_PROBLEM DETAILS_
Transcribe exactly the stretch of lines beginning at the one containing "The height and" and closing with the last line of the entries below. Omit images.

_DATA SUPPLIED_
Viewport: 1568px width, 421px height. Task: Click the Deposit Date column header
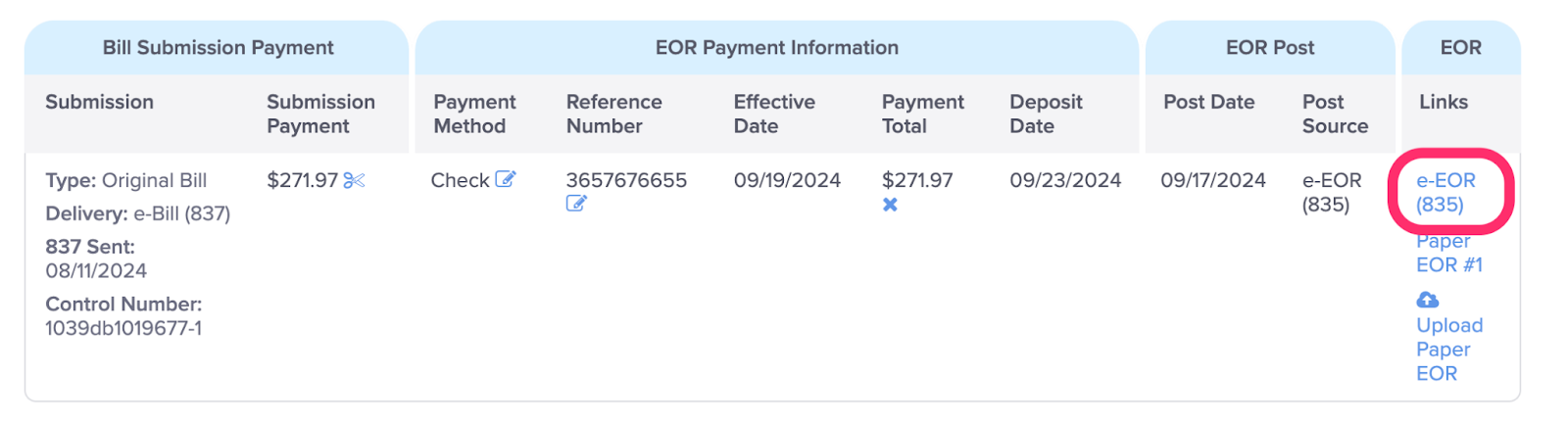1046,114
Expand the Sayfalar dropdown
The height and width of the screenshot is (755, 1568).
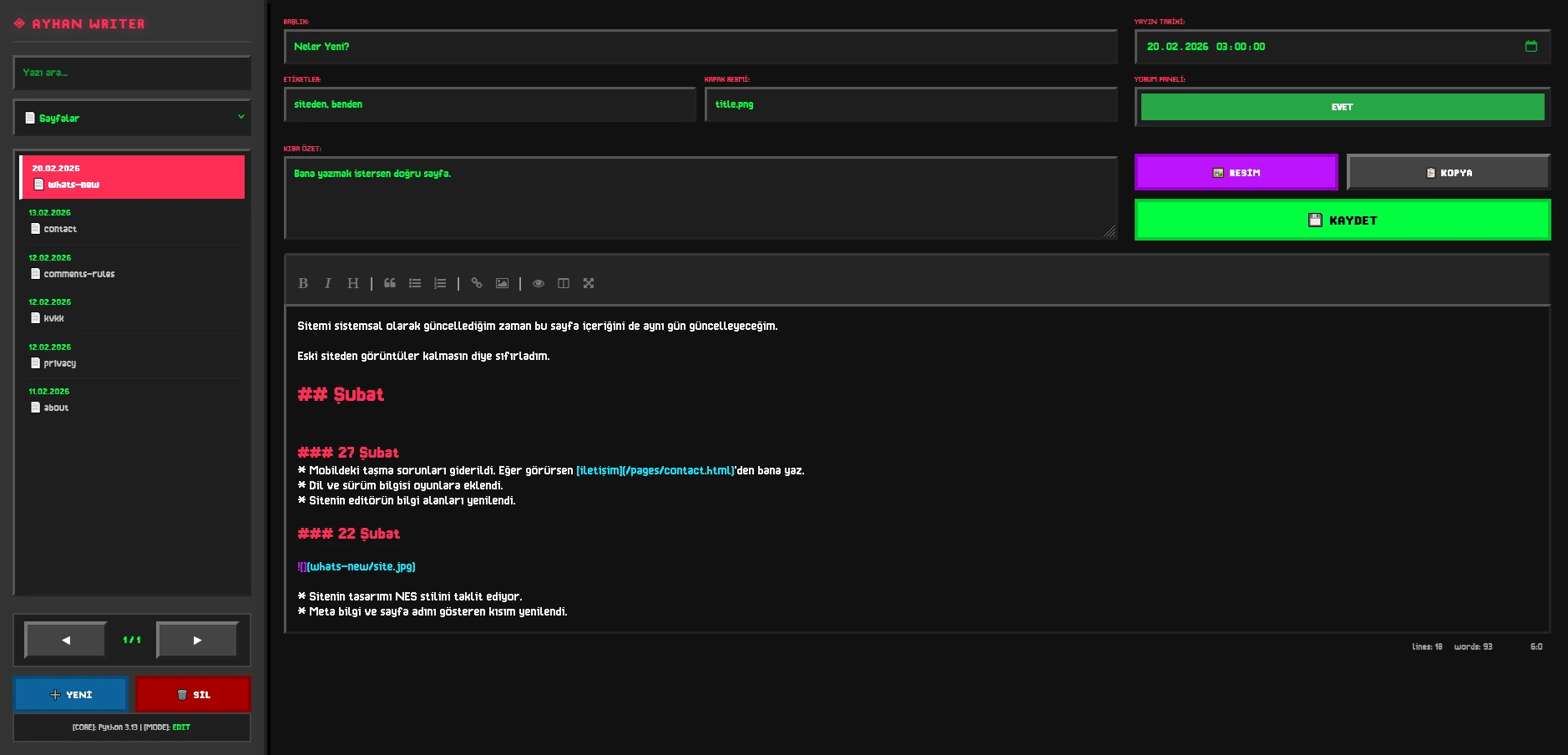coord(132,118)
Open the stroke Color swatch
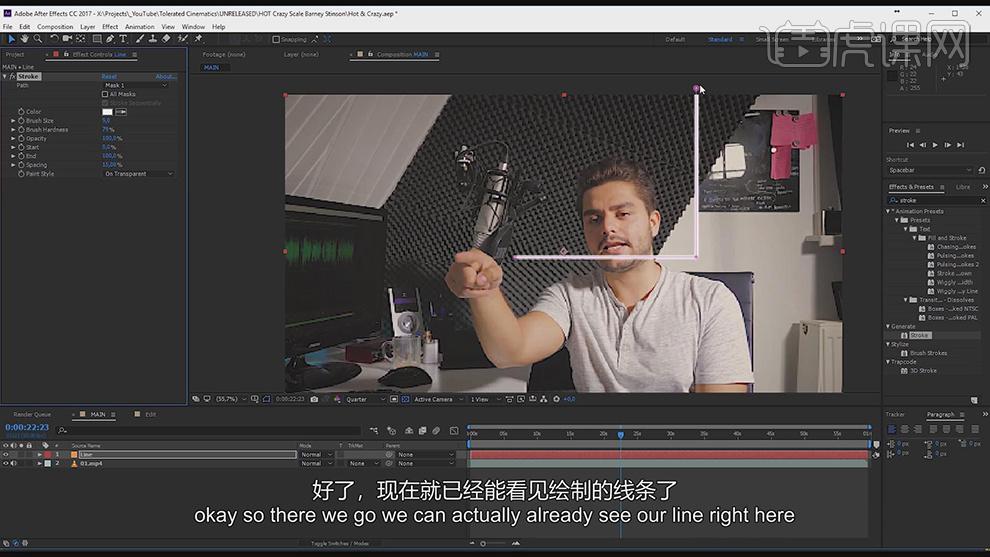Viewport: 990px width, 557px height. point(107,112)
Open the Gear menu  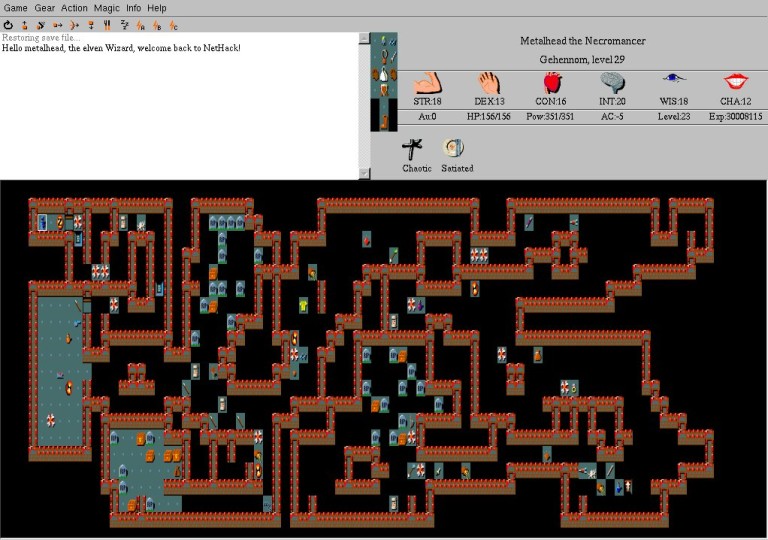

_PROBLEM SOLUTION_
The height and width of the screenshot is (755, 1568).
coord(132,118)
Open the stroke Color swatch
Viewport: 990px width, 557px height. point(107,112)
Open the Gear menu  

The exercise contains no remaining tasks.